Plus de deux années ont été nécessaires à Guy Deslauriers pour mener à bien son projet. Rencontrant de nombreux refus de financement dans l’hexagone, il ne parviendra à obtenir les fonds nécessaires que grâce à la participation des départements de la Martinique, de la Guadeloupe et de la Guyane. Le tournage sera éprouvant et traumatisant pour les dizaines de figurants qui, pour les besoins des scènes sur le navire, acceptent d’être enfermés dans une cale étouffante.
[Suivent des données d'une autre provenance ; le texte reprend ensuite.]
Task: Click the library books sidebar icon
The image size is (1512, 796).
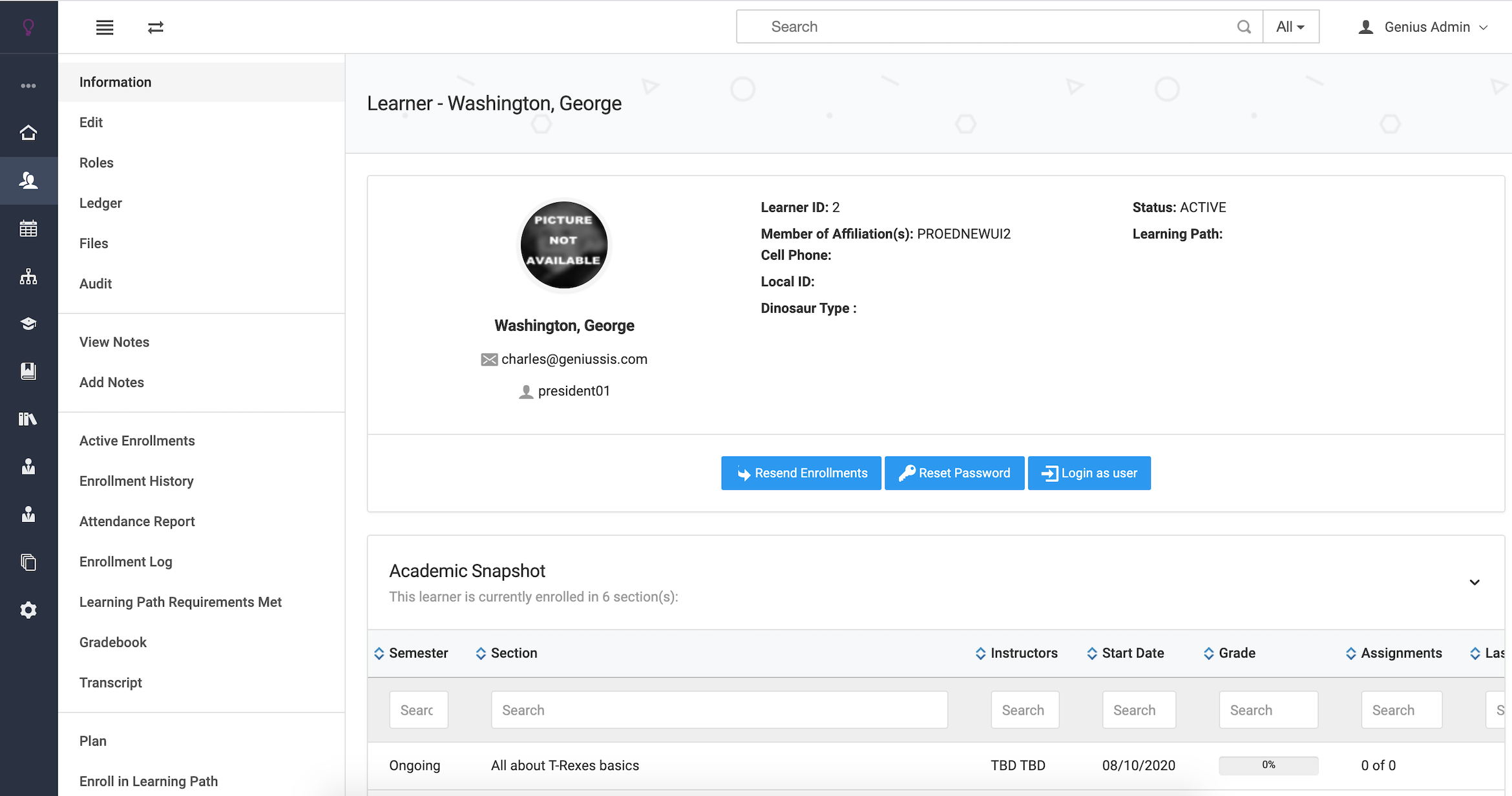Action: click(28, 419)
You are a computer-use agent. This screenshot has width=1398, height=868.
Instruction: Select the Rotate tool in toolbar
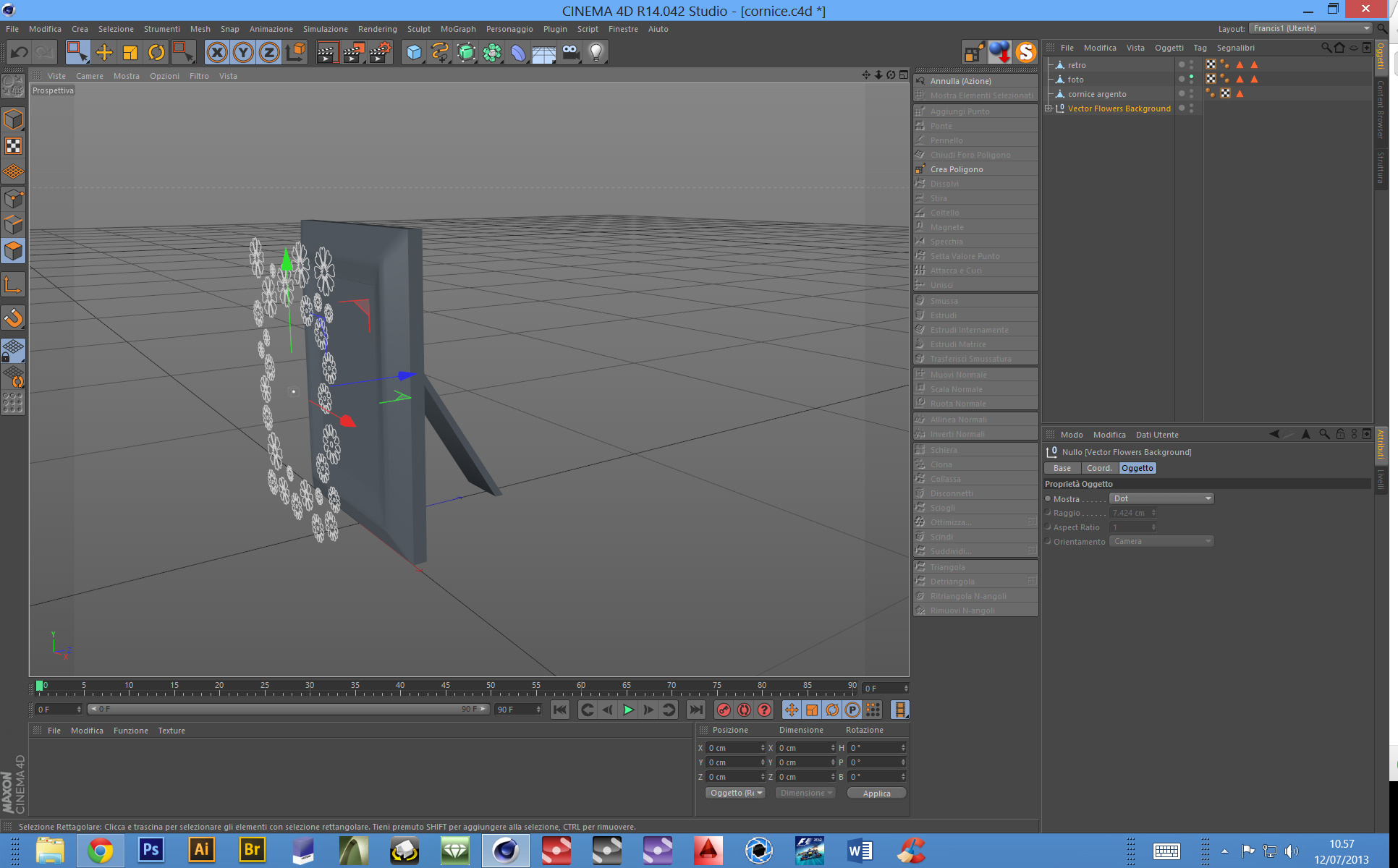[156, 52]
Malgré une préparation préalable, plusieurs ne reviendront pas après les premières journées du tournage.


On l’aura compris, voir Le Passage du milieu, c’est se confronter à la brutalité d’une histoire longtemps refoulée, que le film représente dans une mise en scène qui ne ménage pas le spectateur. Multipliant les ralentis, les images flash et saccadées, la caméra de Deslauriers s’attarde tout particulièrement sur les visages des captifs pour mieux saisir leurs souffrances et leur redonner leur humanité. Si les comédiens ne parlent pas, comme pour mieux illustrer l’oubli qui entourent les victimes de la traite, le texte de Claude Chonville dialogue avec les images et livre une puissante évocation des souffrances, de l’humanité et finalement de la résistance des captifs lancés dans une rébellion désespérée sur leur navire-prison.


Tout au long de cette traversée éreintante, Guy Deslauriers rend ainsi hommage aux plus de 12 millions   de   victimes   de   la   traite   auxquelles   il   bâtit   un   véritable   «   lieu   de   mémoire   » cinématographique qui évite les poncifs du film à thèse de Steven Spielberg.